目が疲れるのは、もちろん、体の疲れからくることもありますが、目が疲れたと訴える人の6割は目が乾いている状態のドライアイの場合が多いです。
目の表面には、痛みを感じるセンサーはありますが、目の乾きのセンサーはありませんから、目が乾いた人は、乾いたと感じないで、むしろ、目が疲れたと感じてしまいます。
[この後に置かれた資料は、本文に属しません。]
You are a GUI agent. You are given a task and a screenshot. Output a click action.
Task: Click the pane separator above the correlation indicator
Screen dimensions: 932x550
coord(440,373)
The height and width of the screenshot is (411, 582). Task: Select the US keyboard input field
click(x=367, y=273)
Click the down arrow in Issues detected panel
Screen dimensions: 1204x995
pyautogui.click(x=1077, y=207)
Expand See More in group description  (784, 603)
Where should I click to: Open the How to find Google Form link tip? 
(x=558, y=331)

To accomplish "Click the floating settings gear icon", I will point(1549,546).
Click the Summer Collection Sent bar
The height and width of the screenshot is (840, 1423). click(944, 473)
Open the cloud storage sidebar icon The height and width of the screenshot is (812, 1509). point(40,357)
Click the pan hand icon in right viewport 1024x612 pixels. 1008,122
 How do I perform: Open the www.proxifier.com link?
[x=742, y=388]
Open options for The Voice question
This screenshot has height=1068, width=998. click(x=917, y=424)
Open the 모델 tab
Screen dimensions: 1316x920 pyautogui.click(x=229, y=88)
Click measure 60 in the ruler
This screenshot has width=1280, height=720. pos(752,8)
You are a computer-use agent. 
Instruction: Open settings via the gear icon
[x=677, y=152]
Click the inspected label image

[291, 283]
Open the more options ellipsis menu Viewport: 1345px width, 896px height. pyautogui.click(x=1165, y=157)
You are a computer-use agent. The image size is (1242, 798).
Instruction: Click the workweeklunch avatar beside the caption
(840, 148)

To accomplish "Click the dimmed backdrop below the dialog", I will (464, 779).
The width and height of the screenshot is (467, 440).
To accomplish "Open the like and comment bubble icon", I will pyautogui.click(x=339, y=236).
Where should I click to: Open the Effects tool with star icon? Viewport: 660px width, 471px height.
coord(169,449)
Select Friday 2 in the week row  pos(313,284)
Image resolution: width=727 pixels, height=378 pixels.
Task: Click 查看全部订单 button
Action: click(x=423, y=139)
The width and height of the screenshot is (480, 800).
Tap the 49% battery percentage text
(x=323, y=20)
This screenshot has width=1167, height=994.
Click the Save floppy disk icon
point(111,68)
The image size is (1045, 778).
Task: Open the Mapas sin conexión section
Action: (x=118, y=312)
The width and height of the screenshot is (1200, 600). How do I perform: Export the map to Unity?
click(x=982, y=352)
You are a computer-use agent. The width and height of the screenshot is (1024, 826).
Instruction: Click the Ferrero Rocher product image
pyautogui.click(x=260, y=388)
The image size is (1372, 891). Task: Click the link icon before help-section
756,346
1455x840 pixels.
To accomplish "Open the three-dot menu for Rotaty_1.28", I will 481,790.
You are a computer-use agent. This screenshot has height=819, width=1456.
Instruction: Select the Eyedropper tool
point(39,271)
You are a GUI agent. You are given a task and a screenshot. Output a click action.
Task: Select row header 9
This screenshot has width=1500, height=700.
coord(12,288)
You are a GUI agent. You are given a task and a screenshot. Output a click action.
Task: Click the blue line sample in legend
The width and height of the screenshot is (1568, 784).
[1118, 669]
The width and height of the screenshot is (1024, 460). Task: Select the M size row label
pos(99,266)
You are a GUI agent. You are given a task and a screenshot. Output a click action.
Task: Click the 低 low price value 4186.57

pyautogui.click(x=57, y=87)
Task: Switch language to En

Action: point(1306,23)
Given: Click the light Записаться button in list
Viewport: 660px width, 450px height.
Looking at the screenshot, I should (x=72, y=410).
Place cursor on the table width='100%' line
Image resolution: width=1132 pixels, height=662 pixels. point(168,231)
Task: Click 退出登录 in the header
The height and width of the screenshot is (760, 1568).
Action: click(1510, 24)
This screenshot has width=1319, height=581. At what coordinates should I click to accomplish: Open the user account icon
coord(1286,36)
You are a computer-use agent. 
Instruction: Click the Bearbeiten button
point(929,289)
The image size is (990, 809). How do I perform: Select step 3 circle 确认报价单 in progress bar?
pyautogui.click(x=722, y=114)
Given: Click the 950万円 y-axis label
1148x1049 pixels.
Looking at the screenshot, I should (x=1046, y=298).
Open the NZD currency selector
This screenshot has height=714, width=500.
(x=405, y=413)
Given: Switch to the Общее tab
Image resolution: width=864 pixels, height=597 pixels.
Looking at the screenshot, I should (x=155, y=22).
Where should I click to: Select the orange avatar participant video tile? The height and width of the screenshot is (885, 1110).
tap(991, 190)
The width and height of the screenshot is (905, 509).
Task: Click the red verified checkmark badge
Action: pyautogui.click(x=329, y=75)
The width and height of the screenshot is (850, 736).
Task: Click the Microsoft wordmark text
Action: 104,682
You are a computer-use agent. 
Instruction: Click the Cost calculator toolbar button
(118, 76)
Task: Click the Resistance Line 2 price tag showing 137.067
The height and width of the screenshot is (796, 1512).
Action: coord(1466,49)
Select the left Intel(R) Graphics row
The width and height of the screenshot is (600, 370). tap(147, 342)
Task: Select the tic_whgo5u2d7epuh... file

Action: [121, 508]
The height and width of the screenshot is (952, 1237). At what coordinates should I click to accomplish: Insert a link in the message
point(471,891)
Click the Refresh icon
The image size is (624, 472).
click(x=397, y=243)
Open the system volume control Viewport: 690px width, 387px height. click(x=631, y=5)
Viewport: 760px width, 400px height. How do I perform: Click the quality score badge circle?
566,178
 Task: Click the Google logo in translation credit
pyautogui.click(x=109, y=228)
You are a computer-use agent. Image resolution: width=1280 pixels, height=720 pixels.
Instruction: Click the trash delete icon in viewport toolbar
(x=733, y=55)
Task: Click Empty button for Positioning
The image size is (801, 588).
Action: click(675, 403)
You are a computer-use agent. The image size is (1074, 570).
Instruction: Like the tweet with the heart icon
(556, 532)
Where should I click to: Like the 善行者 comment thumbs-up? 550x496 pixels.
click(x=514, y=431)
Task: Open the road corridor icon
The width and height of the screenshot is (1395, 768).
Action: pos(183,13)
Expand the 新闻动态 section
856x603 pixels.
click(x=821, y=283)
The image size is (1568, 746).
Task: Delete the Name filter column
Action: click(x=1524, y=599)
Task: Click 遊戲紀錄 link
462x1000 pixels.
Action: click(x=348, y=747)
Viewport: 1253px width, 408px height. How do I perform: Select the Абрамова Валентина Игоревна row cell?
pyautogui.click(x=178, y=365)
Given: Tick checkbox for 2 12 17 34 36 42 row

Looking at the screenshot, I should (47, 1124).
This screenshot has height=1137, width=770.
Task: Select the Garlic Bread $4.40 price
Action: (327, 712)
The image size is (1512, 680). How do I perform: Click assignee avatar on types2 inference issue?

 人間は、約3秒に1回、1分間に約20回の割で瞬きをしています。
パソコン業務や、物をよく見なければならない職業の人は、瞬きの回数が減って、それだけでも、目が乾きます。
 瞬きは、涙と脂肪分で、目が乾かないように潤しています。
病的なドライアイはべつにして、このようなドライアイの場合は、涙の代わりになる人工涙液(目薬)を使います。
これは、長時間保存する事ができませんから、5CCくらいのものは中に防腐剤が入っています。
これを何度も使っていると、目の表面に防腐剤が残った場合、目を傷めることもありますから、最近は、防腐剤の入っていない、使いすてのものが発売されています。

  最後に、アレルギーと目の病気についてです。
アレルギーというと、やはり花粉症です。
最近は、花粉症の中でも杉の花粉によるものが増えています。
花粉症は、鼻にも来ますが、目も大変かゆくてつらい結膜炎を起こします。
アレルギーの中には、花粉症のように季節によって起きるものと、ダニやハウスダスト(喘息やアトピー性皮膚炎の原因にもなる)のようなものもあります。
 花粉症は、杉が1番多いのですが、夏だといね科の植物でもアレルギーを起こします。
9月頃になると、ブタクサと言う雑草も花粉症を起こすようになりますが、地方によって少し違います。
北海道では、杉がありませんが、白樺による花粉症があるそうです。

 この花粉症は、アレルギーの原因になる花粉にさらされて、だんだん体が反応を起こすようになっていきますが、中には、全く起こさない人もいます。
しかし、花粉が大量に飛んでいる時には、患者の数も増えているようです。
 先程も、ダニやハウスダストの話をしましたが、ハウスダストの中でも、主に、ダニの死骸が原因になることが多くダニが死ぬ季節、秋が過ぎて少し寒くなってくると、ダニの死骸が増えてきます。
その死骸と廃泄物が、アレルギーの原因になりますので、患者も増えるようです。

 何が原因でアレルギーが起こっているのかは、専門機関に行けば調べてもらうことができます。
その場合、血液や皮膚を使って調べますが、サンプルも沢山用意されています。
 この他、原因になるものにペットがあり、ペットによって、アレルギーを起こしている人も少なくありません。
治療は、主に対症療法ですが、かゆみやアレルギーの反応を抑える目薬もありますし、猛烈に目がかゆいときは、ステロイドの点眼薬も効果的です。
 毎年、杉の花粉症で悩まされる人は、花粉の飛び始める2〜3週間前から、抗アレルギー薬(飲み薬もある)を使うと、その年は、花粉が飛んでも症状が全く出なくなる人もいますし、出てたとしても、軽く済んでしまう人も多いですから、この予防は効果があると言われています。